**Extrait du texte:**
---------------

Dans le monde, l’expérience qui en découla, restera dans les mémoires pour son caractère dystopique (1): la guerre civile sanglante qui a suivi la Révolution; la suffocation rapide de la démocratie ouvrière naissante par une bureaucratie autoritaire; l’immense souffrance du peuple russe suite à la collectivisation et à l’industrialisation forcées; les terreurs de l’état policier; et les ratés chroniques d’un moteur économique qui s’est finalement pulvérisé en rendant l’âme.
L’immense édifice soviétique fut une usine de rêve en ruine, la pierre tombale d’une utopie.
Et pourtant, l’idée de la Révolution reste enchevêtrée dans l’imaginaire radical, réminiscence d’un moment où la possibilité d’une société égalitaire basée sur le socialisme, semblait tangible.
Octobre 1917 promettait de réaliser les espoirs d’un puissant mouvement ouvrier tiré par un siècle de littérature radicale.
L’œuvre monumentale de Karl Marx, réinterprétée pour la prise du pouvoir par les prolétaires, s’empara de la Révolution, initiant une rupture qui pour la grande majorité de militants annonçait déjà la création d’un nouveau monde.
Ces espoirs brillants furent obscurcis par l’autoritarisme et la stagnation économique.

---------------

[Relevés de repérage de mots et d'éléments]
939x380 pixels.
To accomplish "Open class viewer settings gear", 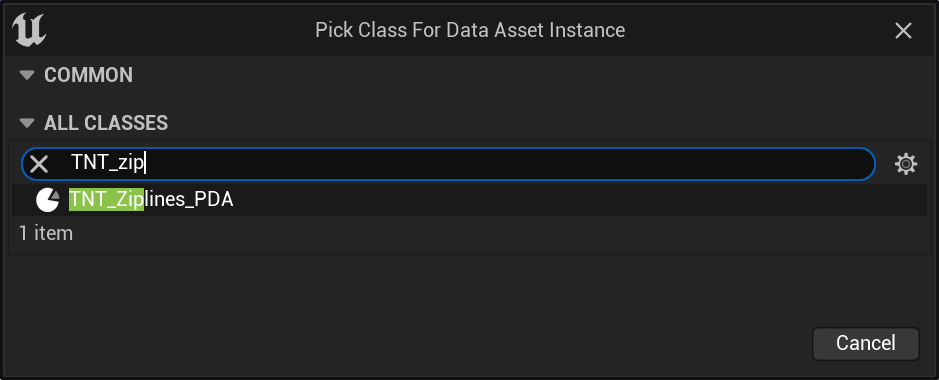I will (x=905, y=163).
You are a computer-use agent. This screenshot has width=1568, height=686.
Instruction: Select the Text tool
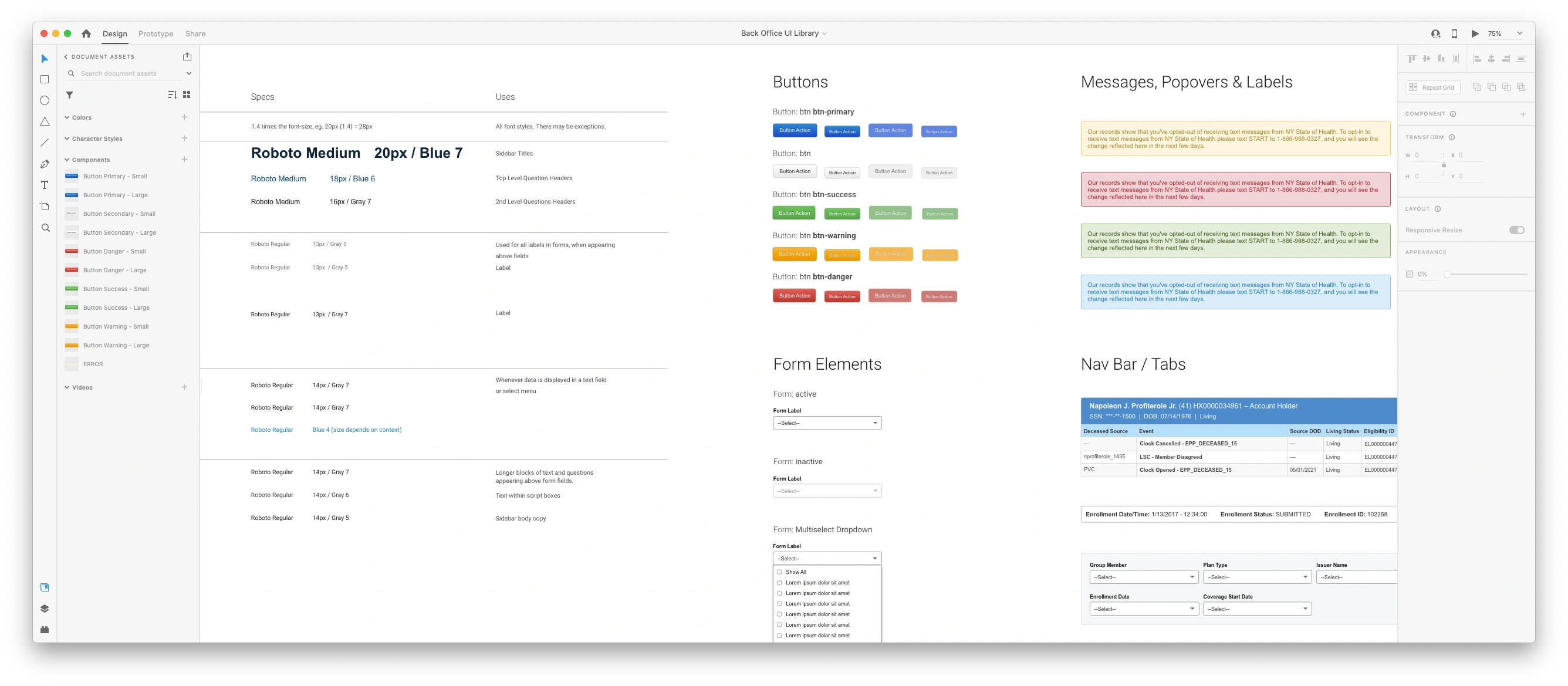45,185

---------------

**Objectif de l'exercice:**
Prolongez le texte sur la révolution d'Octobre et l'expérience soviétique en reprenant juste après sa dernière phrase.

**Résultat attendu:**
Mais la lumière utopique qui a inspiré la Révolution a continué à briller, parfois radieusement , à travers l’histoire soviétique, laissant un héritage de rêves qui, bien que troublés, continuent à informer aujourd’hui des aspirations des damnés de cette terre, sur un possible monde dans un future proche, qui pourrait transcender les orthodoxies économiques et politiques établies.
Une préoccupation soviétique, pérenne qui continue à hanter les progressistes du 21ème siècle est la solide promesse que la technologie semble tenir pour faciliter une transition vers une société post-capitaliste.
Car le début de l’Union Soviétique fut le moment propice pour s’approprier les technologies de la modernité capitaliste à des fins socialistes.
Lénine assimilait l’accomplissement de l’idéal communiste à l’électrification tout azimut, et l’adaptation des techniques de production avant-gardistes pour une industrialisation rapide, en infusant une esthétique à la machine par l’effort et contributions de concepteurs, ingénieurs, architectes et cinéastes.
Quelques années plus tard, la technologie semblait porter ces visions ; les progrès de l’informatique, la modélisation mathématique et la nouvelle science de la cybernétique insufflèrent des possibilités pour automatiser le processus de planification d’une économie dirigée, vaste et prometteuse.
Ces espoirs d’un socialisme technologique coïncidèrent aussi avec la grande époque de l’exploration spatiale soviétique, symbolisée par Spoutnik, Gagarine et le lancement de la station spatiale Mir.
Le programme lui-même découlait des visions mystiques du cosmisme russe (2) pour qui la possibilité d’émancipation scientifique promettait à la fois la libération physique et spirituelle des liens de la Terre.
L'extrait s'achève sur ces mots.